Without Elba the memory of Napoleon would have been very different. It must also be remembered that Europeans, especially the French, paid a heavy price in terms of blood and violence for his return. As Philip Dwyer has shown in his recent study of Napoleon’s second exile on Saint Helena, the Emperor had considerable time to refashion himself as a liberal and promethean figure during his second exile.[8] His return from Elba for many was a Christ-like resurrection. As Sudhir Hazareesingh has highlighted in his research on the Napoleonic legend, for decades after 1815, sightings of the returned Emperor continued in France.[9] The rise and fall of Empires are a well-established genre of world history. However, the story of an Emperor exiled to an island and making a daring escape to regain his Empire is pretty rare. That Napoleon’s gamble was successful makes him a truly unique figure. Braude brings this exceptional tale to life with panache and incisive detail.

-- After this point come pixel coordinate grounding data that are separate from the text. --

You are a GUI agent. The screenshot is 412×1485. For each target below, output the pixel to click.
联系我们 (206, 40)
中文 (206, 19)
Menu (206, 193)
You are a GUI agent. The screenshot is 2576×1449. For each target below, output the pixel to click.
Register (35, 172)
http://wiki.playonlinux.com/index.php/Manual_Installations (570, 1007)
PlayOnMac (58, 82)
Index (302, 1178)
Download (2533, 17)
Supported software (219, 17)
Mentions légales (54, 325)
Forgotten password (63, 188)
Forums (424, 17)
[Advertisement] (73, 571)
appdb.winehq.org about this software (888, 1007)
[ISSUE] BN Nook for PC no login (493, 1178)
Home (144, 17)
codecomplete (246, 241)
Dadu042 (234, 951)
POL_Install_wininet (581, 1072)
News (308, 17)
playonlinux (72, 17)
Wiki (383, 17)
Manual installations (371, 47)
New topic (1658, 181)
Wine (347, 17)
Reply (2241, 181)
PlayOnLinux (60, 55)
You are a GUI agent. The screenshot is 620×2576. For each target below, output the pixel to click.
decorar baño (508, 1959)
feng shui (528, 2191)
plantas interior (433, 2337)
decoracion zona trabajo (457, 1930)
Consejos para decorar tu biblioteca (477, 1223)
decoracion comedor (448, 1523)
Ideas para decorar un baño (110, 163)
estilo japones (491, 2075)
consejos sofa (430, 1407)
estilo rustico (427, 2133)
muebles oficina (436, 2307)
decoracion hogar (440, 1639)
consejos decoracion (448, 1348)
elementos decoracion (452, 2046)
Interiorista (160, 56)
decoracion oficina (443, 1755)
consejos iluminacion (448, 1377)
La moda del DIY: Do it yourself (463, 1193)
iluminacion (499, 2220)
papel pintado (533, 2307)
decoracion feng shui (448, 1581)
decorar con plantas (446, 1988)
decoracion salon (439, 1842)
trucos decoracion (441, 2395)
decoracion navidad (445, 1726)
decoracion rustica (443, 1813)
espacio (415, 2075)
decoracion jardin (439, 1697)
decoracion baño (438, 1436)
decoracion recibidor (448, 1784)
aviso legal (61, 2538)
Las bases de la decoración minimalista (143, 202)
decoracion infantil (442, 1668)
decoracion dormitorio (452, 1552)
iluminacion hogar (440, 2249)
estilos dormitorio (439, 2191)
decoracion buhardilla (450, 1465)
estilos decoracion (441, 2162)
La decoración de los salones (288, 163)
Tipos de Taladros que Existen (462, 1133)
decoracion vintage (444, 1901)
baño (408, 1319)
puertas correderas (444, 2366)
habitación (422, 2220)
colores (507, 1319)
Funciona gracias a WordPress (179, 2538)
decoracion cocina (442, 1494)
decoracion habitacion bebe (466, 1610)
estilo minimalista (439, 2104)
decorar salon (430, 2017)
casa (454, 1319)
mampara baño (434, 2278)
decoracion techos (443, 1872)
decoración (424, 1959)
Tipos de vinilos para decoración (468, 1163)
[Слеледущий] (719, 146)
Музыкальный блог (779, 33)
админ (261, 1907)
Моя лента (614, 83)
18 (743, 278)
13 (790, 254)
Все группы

Ambrogio A. Caiani is Senior Lecturer in Modern European History at the University of Kent. He is the author of Louis XVI and the French Revolution 1789-1792 (Cambridge; Cambridge University Press, 2012). He is currently under contract to complete a book on Napoleon’s fraught relationship with Pius VII (1800-1815).



[1]  Pierre Branda, La Guerre Secrète de Napoléon, Île d’Elbe 1814-1815 (Paris; Perrin, 2014), 68.

[2] Charles-Éloi Vial, Marie-Louise (Paris: Perrin, 2017).

[3]  Marco Boscarelli, Dall’Ancien Régime a Maria Luigia in un centro minore degli stati Parmensi (Milan: Giuffrè, 1980), 176-197.

[4] Emmanuel de Waresquiel, Fouché, Les Silences de la Pieuvre (Paris: Tallandier, 2014), 277.

[5] Jacques-Olivier Boudon, Napoléon et la dernière campagne: Les Cent-Jours 1815 (Paris; Armand Colin, 2015); Antoine Casanova, Napoléon et la Pense de son temps (Paris, Boutique de l’Histoire, 2008); Patrice Gueniffay, Bonaparte 1769-1802 (Cambridge: Harvard University Press, 2015); Thierry Lentz, Nouvelle Histoire du Premier empire, Les Cent-Jours (Paris: Fayard, 2010); Natalie Petiteau, Napoléon de la mythologie à l’histoire (Paris: Seuil, 1999); and Emmanuel de Waresquiel, Cent Jours, Le tentation de l’impossible: Mars-Juillet 1815 (Paris: Fayard, 2008).

[6] Branda, La Guerre Secrète de Napoléon, passim.

[7] Luigi Mascilli Migliorini, 500 giorni, Napoleone dall'Elba a Sant'Elena (Rome: Laterza, 2016); Ilaria Monti, Napoleone Bonaparte, La corrispondenza dell’Isloa d’Elba 1814-1815 (Self-published, 2019); the classic study is Vincenzo Melli, L'isola d'Elba durante il governo di Napoleone I (Florence: Stabili, 1913).

[8] Philip Dwyer, Napoleon: Passion, Death and Resurrection 1815–1840 (London: Bloomsbury, 2018).

[9] Sudhir Hazareesingh, Legend of Napoleon (London: Granta, 2004).